• STATED TASK:
Render the rows below, from the line containing "The width and height of the screenshot is (1080, 599)." through the line containing "click(286, 17)", as a Markdown table with the columns Number and Line, skipping blank lines. Leave the pictures out.

━━━ EXTRACTED RECORDS

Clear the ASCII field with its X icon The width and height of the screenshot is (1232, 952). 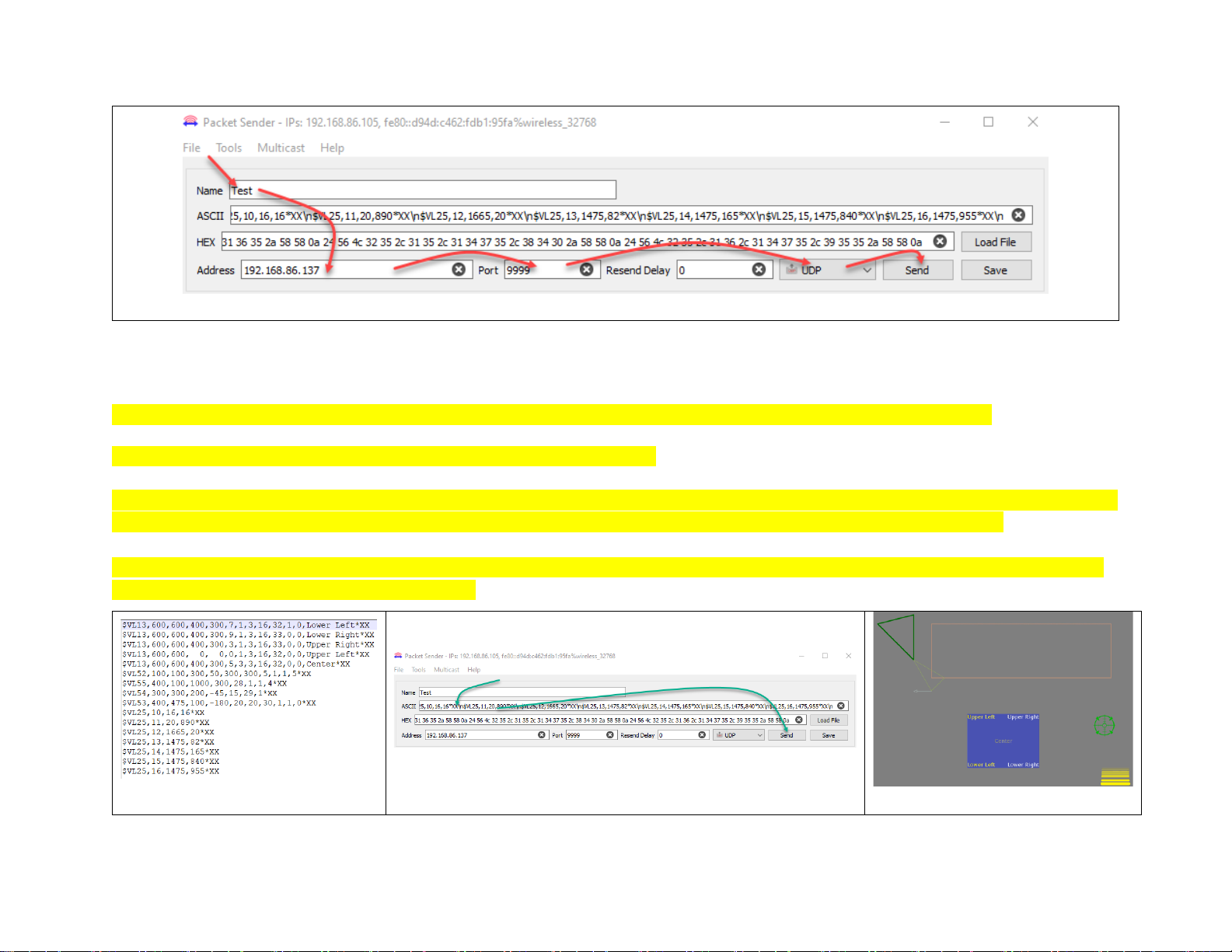tap(1018, 215)
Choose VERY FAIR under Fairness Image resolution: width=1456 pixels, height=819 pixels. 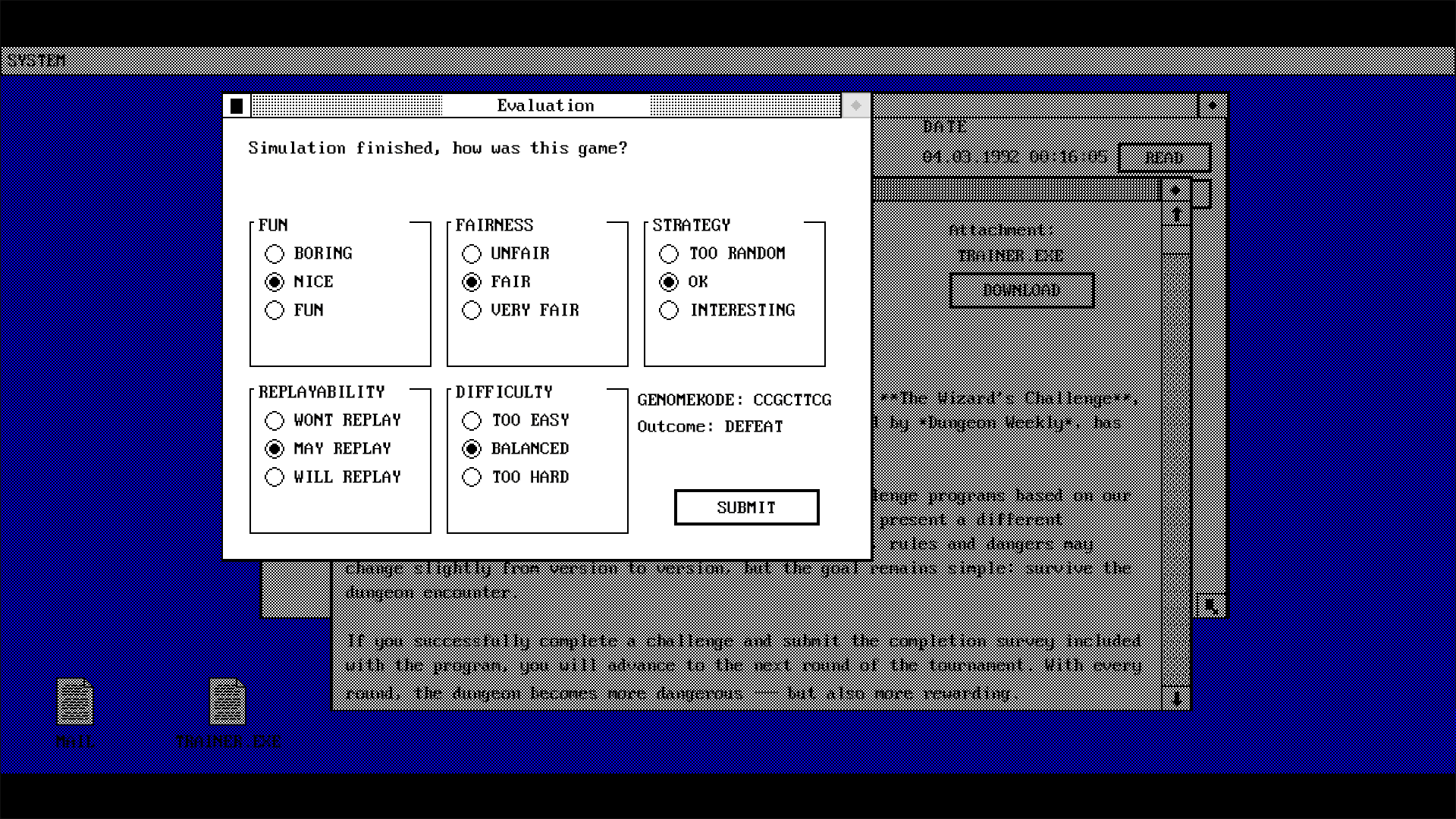point(472,310)
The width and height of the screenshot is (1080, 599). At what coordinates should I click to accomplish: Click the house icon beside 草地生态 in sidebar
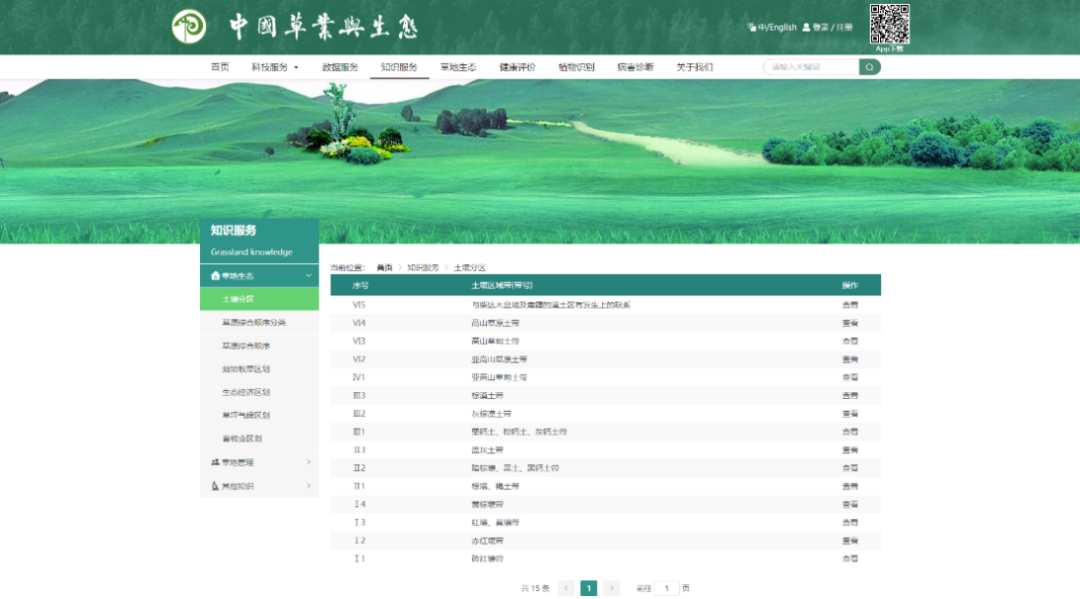(215, 275)
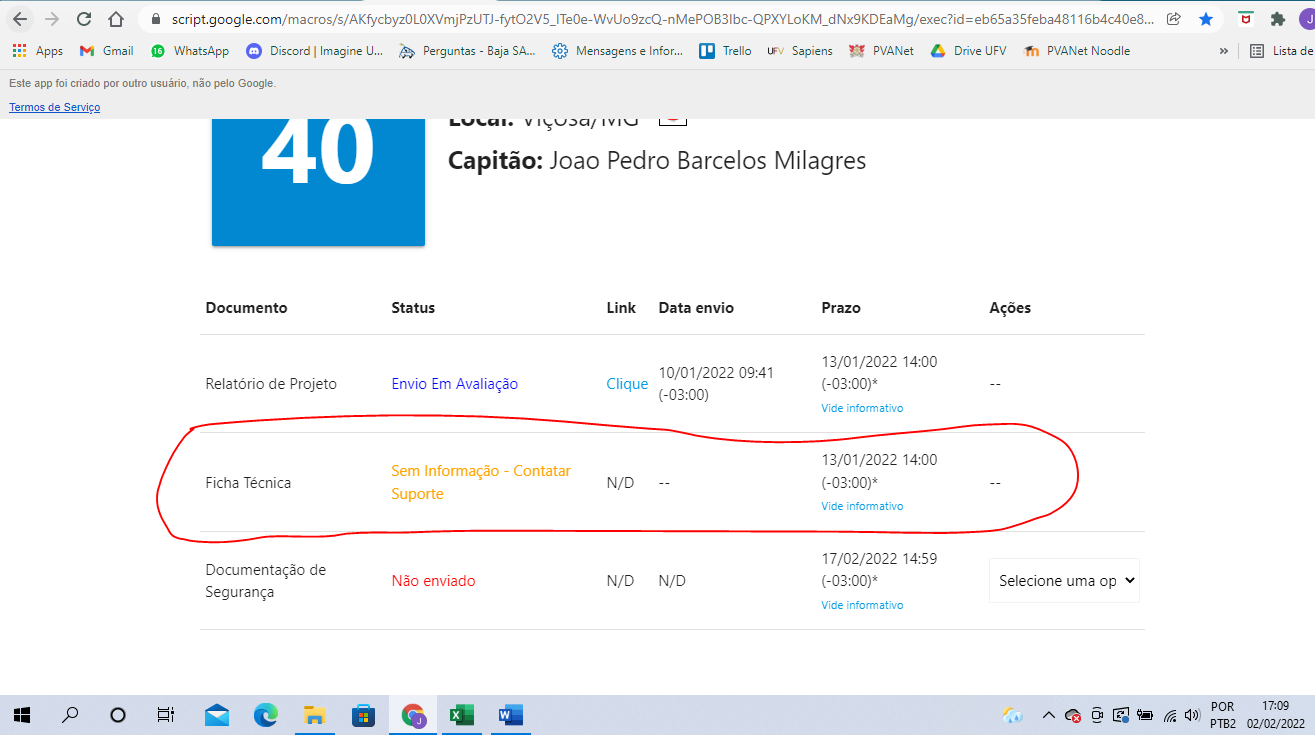
Task: Go to the browser home page icon
Action: [116, 19]
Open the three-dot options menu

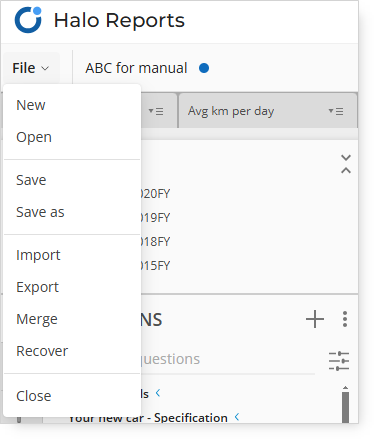[345, 319]
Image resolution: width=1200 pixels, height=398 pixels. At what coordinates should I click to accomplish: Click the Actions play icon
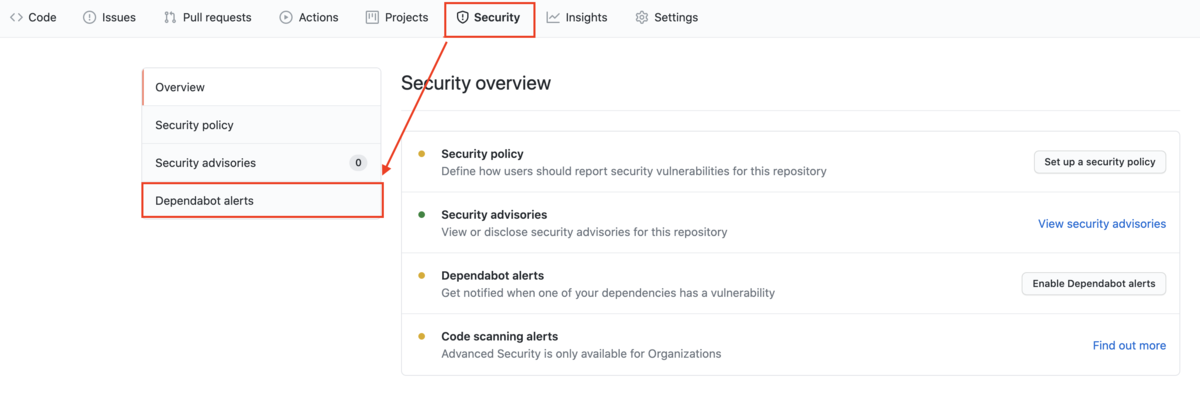click(286, 17)
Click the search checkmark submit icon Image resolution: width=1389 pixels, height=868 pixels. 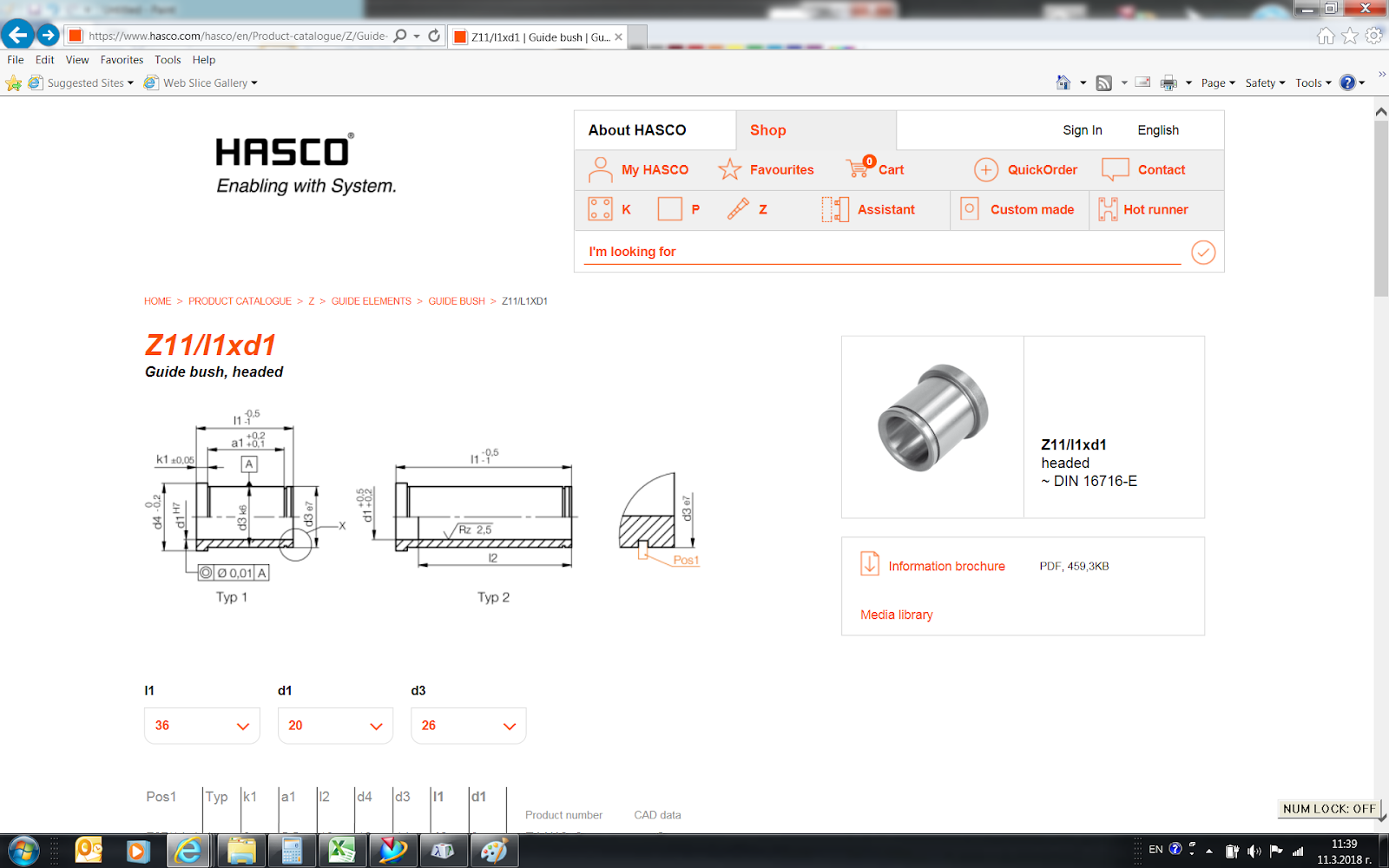pyautogui.click(x=1203, y=252)
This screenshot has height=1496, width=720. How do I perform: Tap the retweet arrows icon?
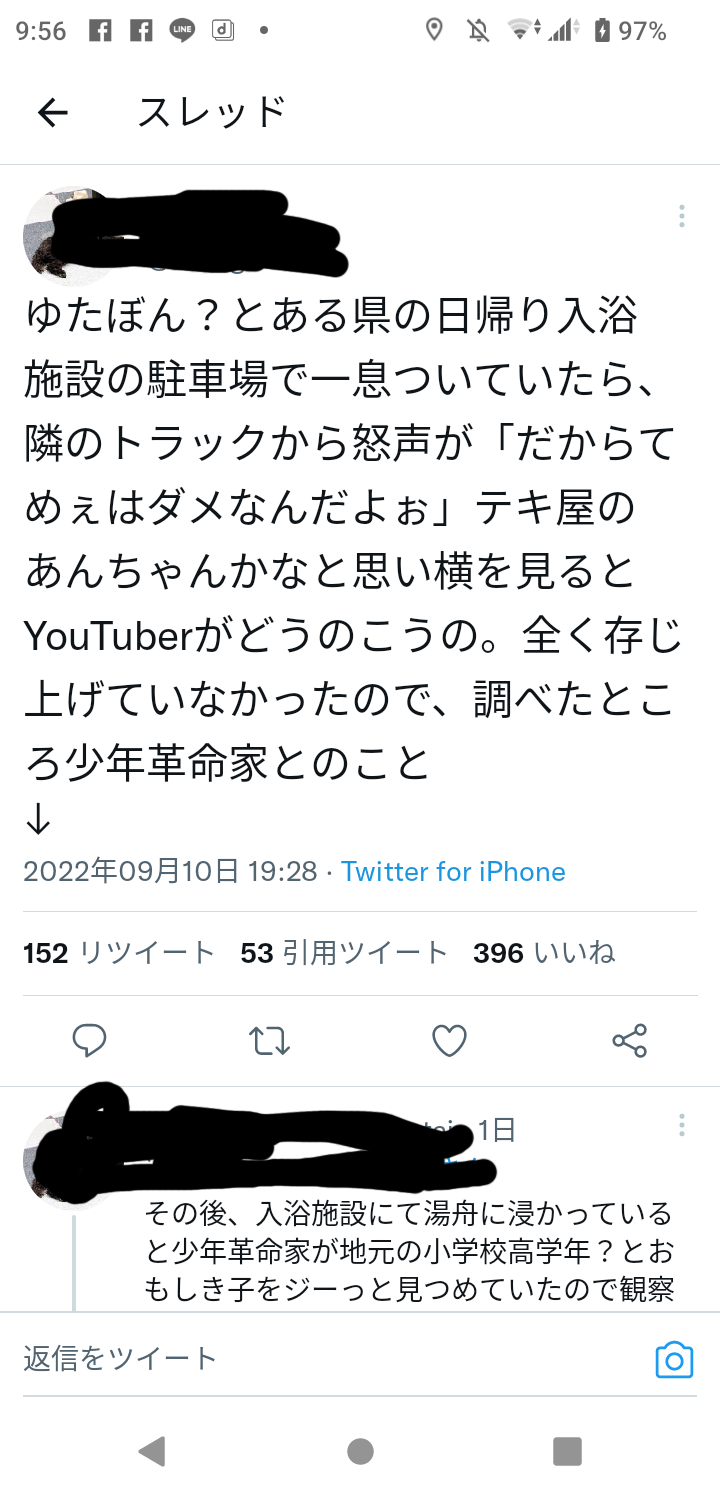tap(269, 1041)
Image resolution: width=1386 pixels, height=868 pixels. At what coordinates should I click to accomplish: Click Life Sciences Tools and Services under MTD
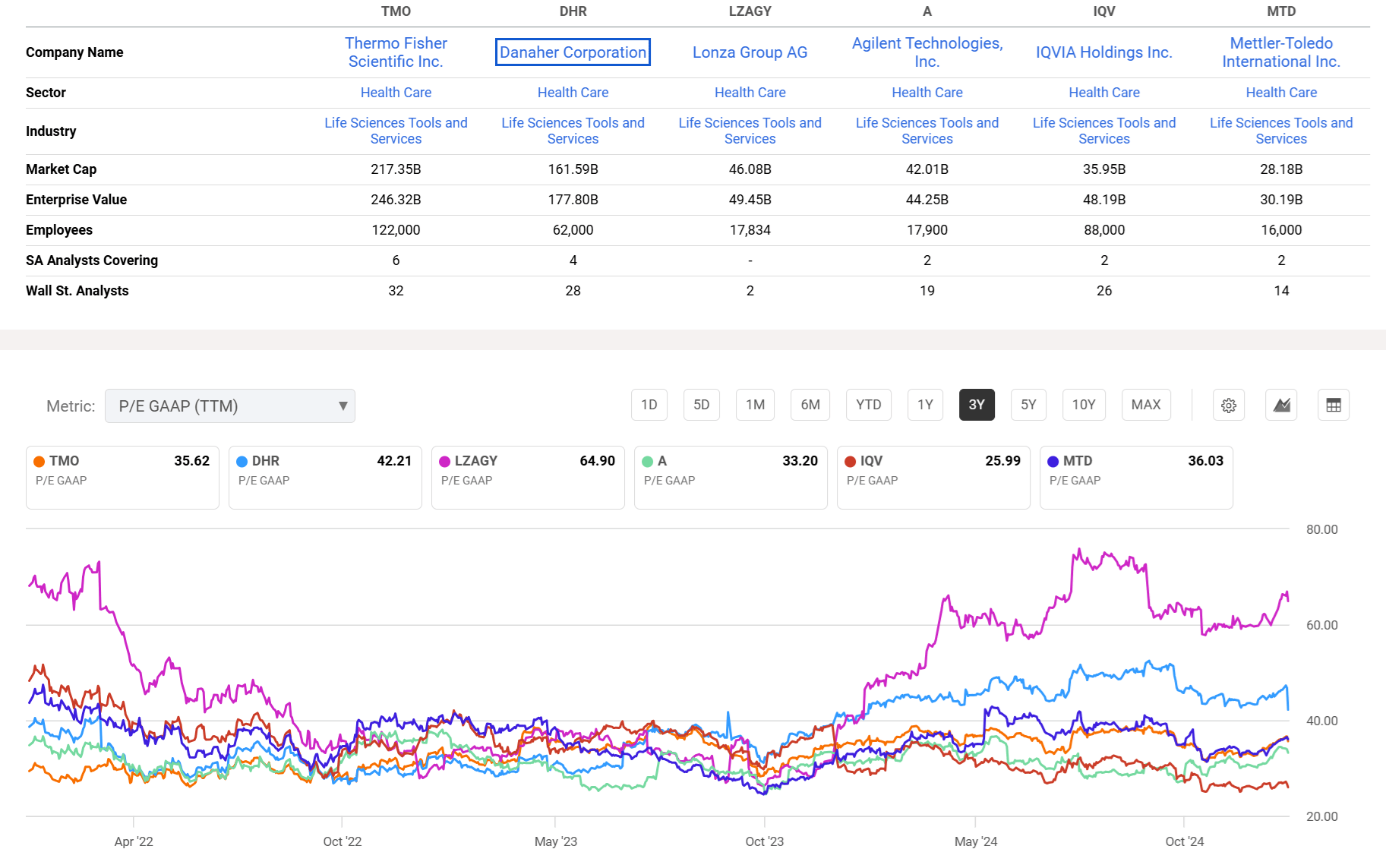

━━━━━━

• SOLUTION FOR THIS PROBLEM:
| Number | Line |
|---|---|
| 1 | The width and height of the screenshot is (1080, 599). At what coordinates should I click to accomplish: Click the house icon beside 草地生态 in sidebar |
| 2 | (215, 275) |
| 3 | Task: Go to the browser home page icon |
| 4 | Action: [116, 19] |
| 5 | Open the three-dot options menu |
| 6 | [345, 319] |
| 7 | Image resolution: width=1200 pixels, height=398 pixels. At what coordinates should I click to accomplish: Click the Actions play icon |
| 8 | click(286, 17) |